Indeed, astrocytes from several brain regions exhibit a high glycolytic capacity (Bouzier‐Sore and Pellerin 2013). Moreover, the same astrocytes can respond to various neuronal, hormonal, or inflammatory signals and upregulate their glycolytic metabolism, leading to higher lactate production, either acutely or for a longer period (Barros et al. 2023; Pellerin et al. 1997; Véga et al. 2002; Zheng et al. 2021). Intriguingly, very little is known about the metabolic profile of hypothalamic astrocytes and whether they can respond to extracellular signals or changes in metabolite levels. In this study, we compared the metabolic properties of hypothalamic astrocytes with those of cortical astrocytes, which have been previously well characterized. It was observed that hypothalamic astrocytes exhibit a stronger glycolytic profile than cortical astrocytes. This is due to higher expression levels of the Pkm2 isoform, which leads to stronger expression of key glycolytic proteins such as Glut1 and Mct4. In contrast to cortical astrocytes, hypothalamic astrocytes do not respond to glutamate with enhanced glycolytic flux. However, their lactate production is highly sensitive to glucose levels, a characteristic that depends on the expression of the intracellular energy sensor AMPK (AMP‐activated protein kinase). These features clearly establish the glucose‐sensing nature of hypothalamic astrocytes and explain the mechanism by which they can fulfill this role.

2. Materials and Methods

2.1. Animals

Animals were maintained in a temperature‐controlled animal facility with a 12‐h light/12‐h dark cycle and had access to food and water according to the Swiss Animal Protection Ordinance (OPAn). All experiments were approved by the Service Vétérinaire du Canton de Vaud, Switzerland (License No. 1251.5 and VD3733).

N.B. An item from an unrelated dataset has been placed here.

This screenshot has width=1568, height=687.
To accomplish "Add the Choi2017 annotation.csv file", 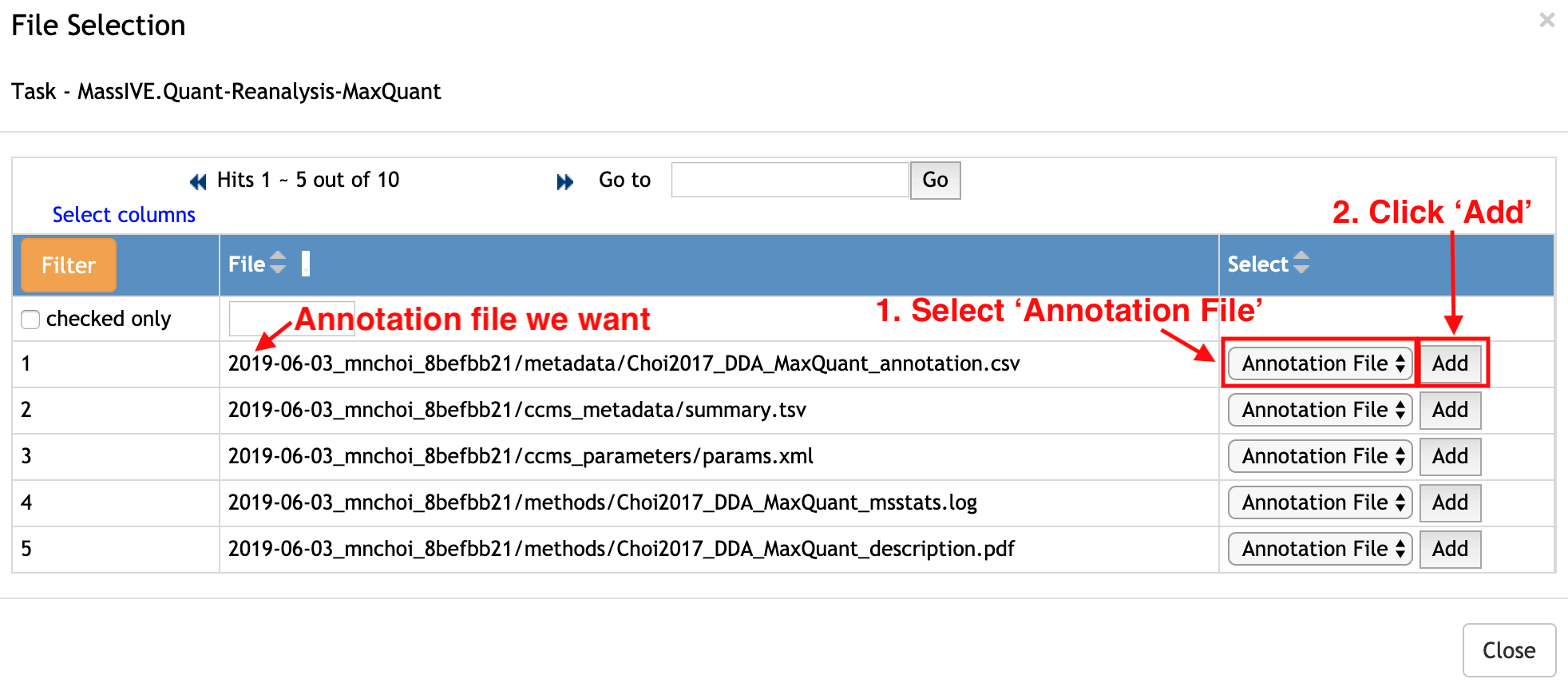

MCT4^flox/flox and MCT1^flox/flox mice were generated in collaboration with Cyagen Biosciences. The targeting vector included a Neo resistance cassette flanked by FRT sites, as well as Cre‐dependent lox P sites in introns 2 and 5 for MCT4^flox/flox mice and in introns 4 and 5 for MCT1^flox/flox. C57BL/6 embryonic stem cells were used for gene targeting, and the positive cells were bred into albino B6 female mice. This strategy allowed us to have a pure B6 background. MCT4^flox/+ mice and MCT1^flox/+ mice were then crossed with mice expressing Flp recombinase (B6.Cg‐Tg[Pgk1‐FLPo]10Sykr/J) in order to remove the Neo resistance cassette. With one subsequent cross with B6 animals, the Flp transgene was removed, and the obtained MCT4^flox/+ mice or MCT1^flox/+ mice were then intercrossed in order to generate the MCT4^flox/flox and MCT1^flox/flox mice used in this study. These transgenic mouse lines have been previously used successfully to generate conditional KO animals after cell‐specific Cre recombinase expression (Braga et al. 2024; Martini et al. 2021; Netzahualcoyotzi and Pellerin 2020).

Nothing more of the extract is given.